De acordo com Vergnaud (1983, 1988), pode dizer-se que as situações passíveis de serem criadas a partir da expressão numérica envolvida nesta tarefa estão incluídas no Isomorfismo de medidas e no Produto de medidas, neste último caso, o produto cartesiano ou a determinação da área de um retângulo. A classe de situações de dupla proporção está naturalmente excluída pois as expressões têm apenas dois fatores. Há, no entanto, a possibilidade de se criar uma situação de Comparação multiplicativa (ver Tabela 3, na pág. 47).

Poderá ser legítimo perguntar se uma situação de Comparação multiplicativa está dentro da classe do Isomorfismo de medidas definida por Vergnaud. A situação de Comparação multiplicativa dada como exemplo na Tabela 3 é “O João tem triplo do dinheiro do António. Se o António tem 25€ quanto tem o João?”, para que se enquadre dentro do Isomorfismo de medidas é preciso considerá- la também como uma situação de proporcionalidade, ou seja, o dinheiro do João e do António variam proporcionalmente. Um exemplo de uma situação em que isto não seria possível seria a relação entre a idade do João e a do António. O contexto “idade” não permite situações de proporcionalidade.

Tendo em consideração a perspetiva de Schwartz (1988) para a multiplicação e divisão, as situações inventadas nesta tarefa podem ser enquadradas em qualquer das tríades IEE’, EE’E’’ e II’I’’. No entanto, não é expectável que os alunos formulem problemas envolvendo apenas quantidades intensivas (tríade II’I’’). Na tríade EE’E’’, isto é, no produto de duas quantidades extensivas (E×E’=E’’) estão situações como as de cálculo da área de um retângulo ou de objetos numa disposição retangular e as de produto cartesiano. Na tríade IEE’ enquadram-se as situações que pertencem também à classe do Isomorfismo de medidas de Vergnaud.

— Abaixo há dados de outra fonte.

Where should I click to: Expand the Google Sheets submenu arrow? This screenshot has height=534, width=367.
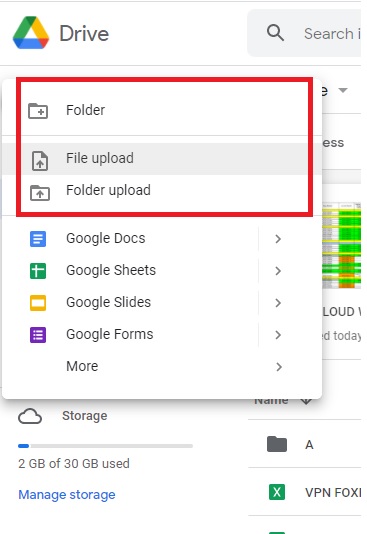pos(278,271)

A maioria das situações usadas no ensino da multiplicação enquadram-se na tríade IEE’, particularmente na classe Grupos iguais definida em Greer (1992). Por exemplo, no manual escolar do 3.º ano adotado na turma dos alunos participantes neste estudo, o tópico da multiplicação de números naturais ocorre desde a página 73 à 96 e envolve 36 situações contextualizadas no quotidiano, das quais 29 pertencem à classe Grupos iguais, 4 à classe Medidas iguais e 3 são de Produto cartesiano (nas primeiras páginas). As 4 situações que pertencem à classe Medidas iguais, uma vez que envolvem apenas números naturais, ainda que se refiram a grandezas contínuas, podem ser tidas como situações de Grupos iguais. As situações enquadradas na classe Grupos iguais são tidas como facilitadoras da compreensão da multiplicação na medida em que a apresentam como uma adição repetida de parcelas iguais (Fischbein, Deri, Nello e Marino, 1985

)

. A multiplicação tida deste modo funciona dentro do Isomorfismo de medidas para situações enquadradas pela classe Grupos iguais (Greer, 1992). Nesta classe é necessário que um dos fatores do produto esteja referido a uma quantidade intensiva e esta exigência é a que pode constituir uma dificuldade na formulação de um contexto quotidiano para um problema modelado pela multiplicação (Schwartz, 1988). Referir

um dos fatores a uma quantidade intensiva não é necessário se a situação criada envolva um produto cartesiano ou o cálculo da área de um retângulo.